First of all, EIP is a register in x86. It itself does not have an address pointing to it. What you mean to say is more along the lines of "the value on the stack that will be popped into EIP at time of return". This is important, because you can't just "inject" or put instructions into EIP; it only holds a 4-byte address pointing to the memory address of the instruction to be executed. If you tried to put the opcodes directly in EIP, you'd get a segfault since invalid memory would be accessed.

You might need the jmp ESP or a similar gadget in this case in order to redirect execution to an address you cannot (easily) guess, assuming ASLR is enabled.

[why can't you] add +4 to the return address as the shellcode comes right after the return address

If PIE is disabled (which is a fair assumption for an old fashioned exploit like this), then you are able to know the addresses of all the program's instructions.

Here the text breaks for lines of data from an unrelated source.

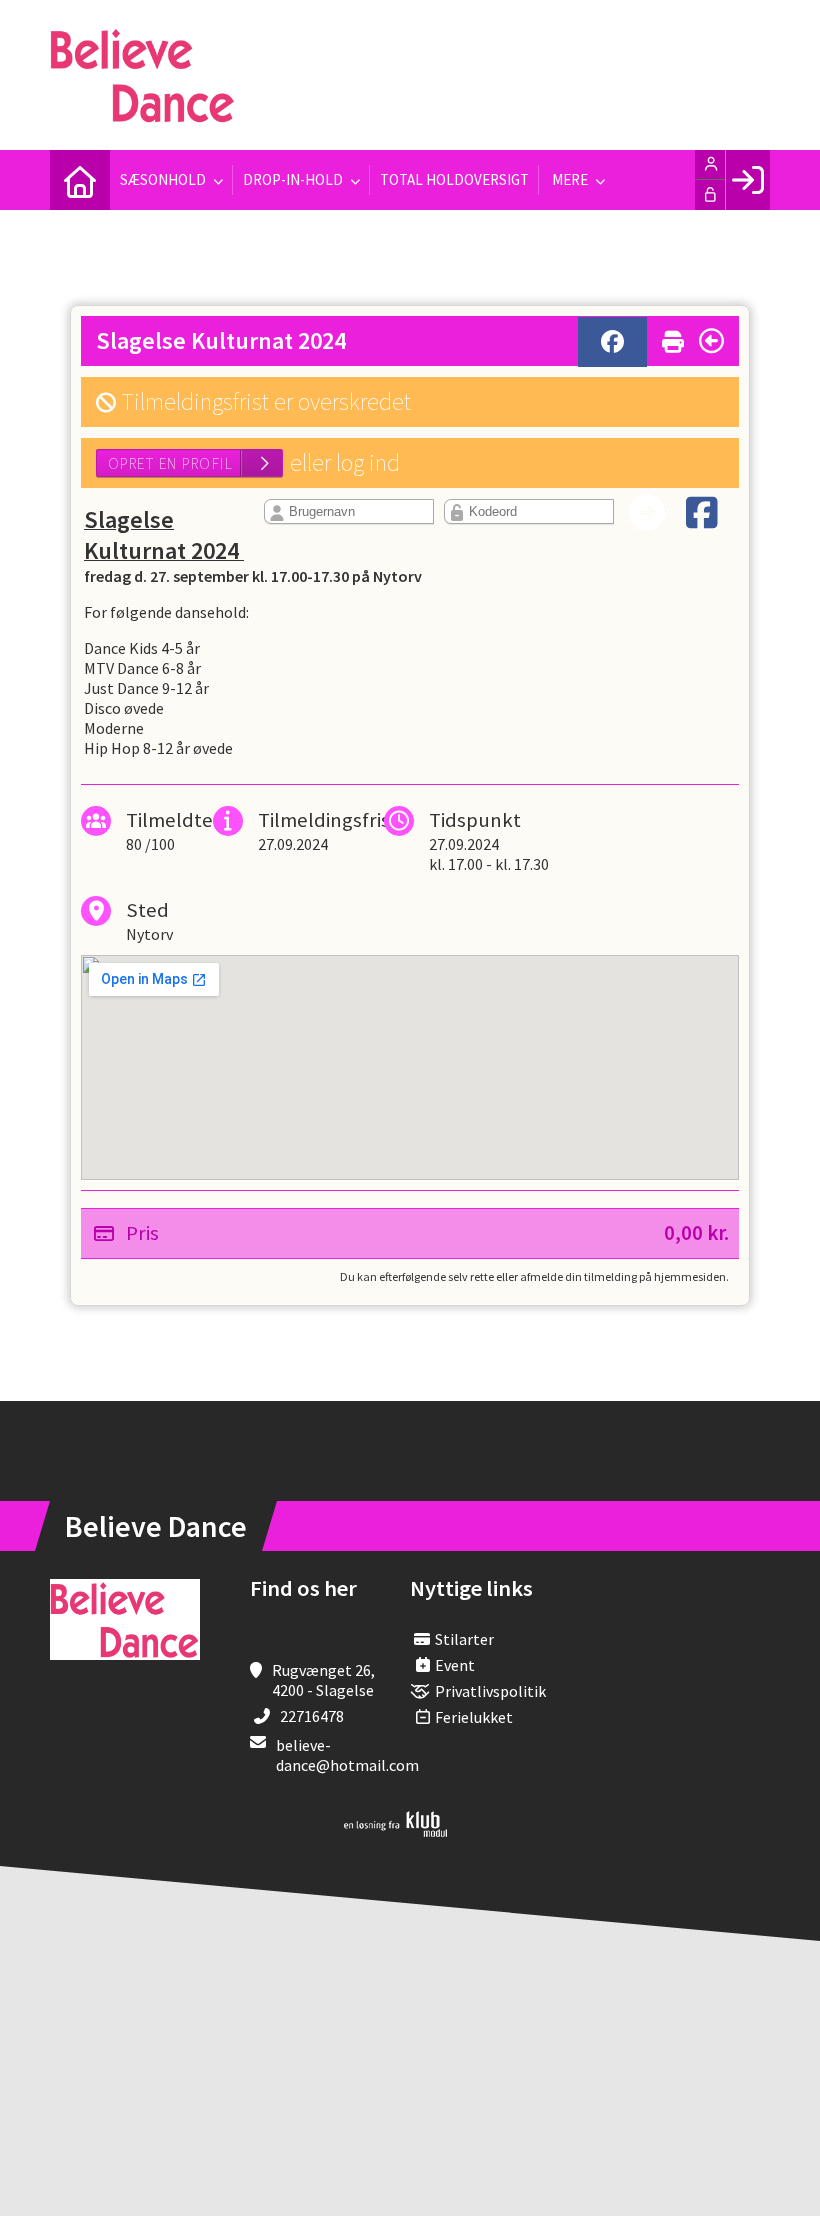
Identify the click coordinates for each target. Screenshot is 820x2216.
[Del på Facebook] (612, 342)
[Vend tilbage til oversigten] (711, 341)
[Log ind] (747, 180)
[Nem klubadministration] (395, 1831)
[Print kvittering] (673, 337)
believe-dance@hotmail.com (347, 1755)
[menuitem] (80, 180)
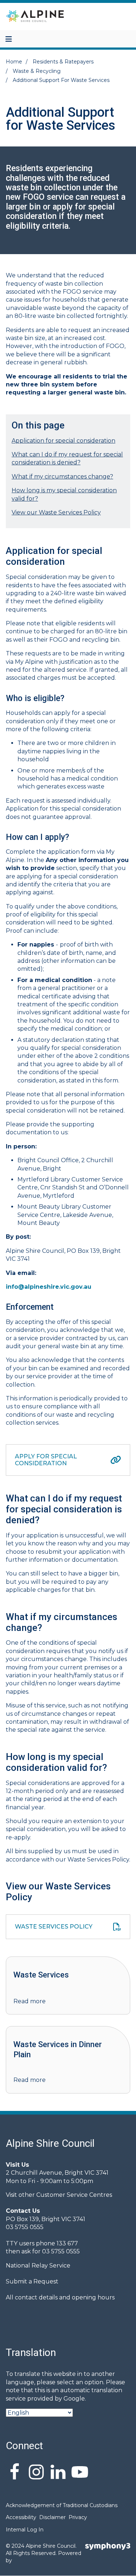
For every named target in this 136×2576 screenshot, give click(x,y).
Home (14, 61)
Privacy (78, 2517)
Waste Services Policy (53, 1926)
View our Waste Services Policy (56, 512)
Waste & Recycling (37, 71)
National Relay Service (38, 2265)
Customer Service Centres (74, 2194)
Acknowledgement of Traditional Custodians (62, 2505)
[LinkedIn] (58, 2473)
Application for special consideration (63, 440)
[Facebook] (14, 2473)
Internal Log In (25, 2529)
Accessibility (21, 2517)
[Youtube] (79, 2473)
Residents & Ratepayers (63, 61)
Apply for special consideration (46, 1459)
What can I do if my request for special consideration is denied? (67, 458)
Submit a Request (32, 2281)
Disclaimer (52, 2517)
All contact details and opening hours (60, 2297)
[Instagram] (36, 2473)
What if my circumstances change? (62, 476)
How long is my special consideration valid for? (64, 494)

So you know where the program normally returns, but you don't know the stack address where that value is stored. So no, you can't add 4 to an address you don't know unless you are able to leak it somehow.

Isn't the shellcode always right after the overwritten EIP?

Not necessarily, it depends what is on the stack, or the shellcode could end up in the heap depending how the program is written. Technically, it would be before since it would be lower addresses.

And if ASLR is not enabled, do you then still have to find an address with JMP ESP?

No, if there is no ASLR or you are able to leak/guess/bruteforce where the stack is, you can use that address directly such that it ends up in EIP.

As far as call stack depth goes, maybe I'm not understanding the question, but I can't think of any impacts from that.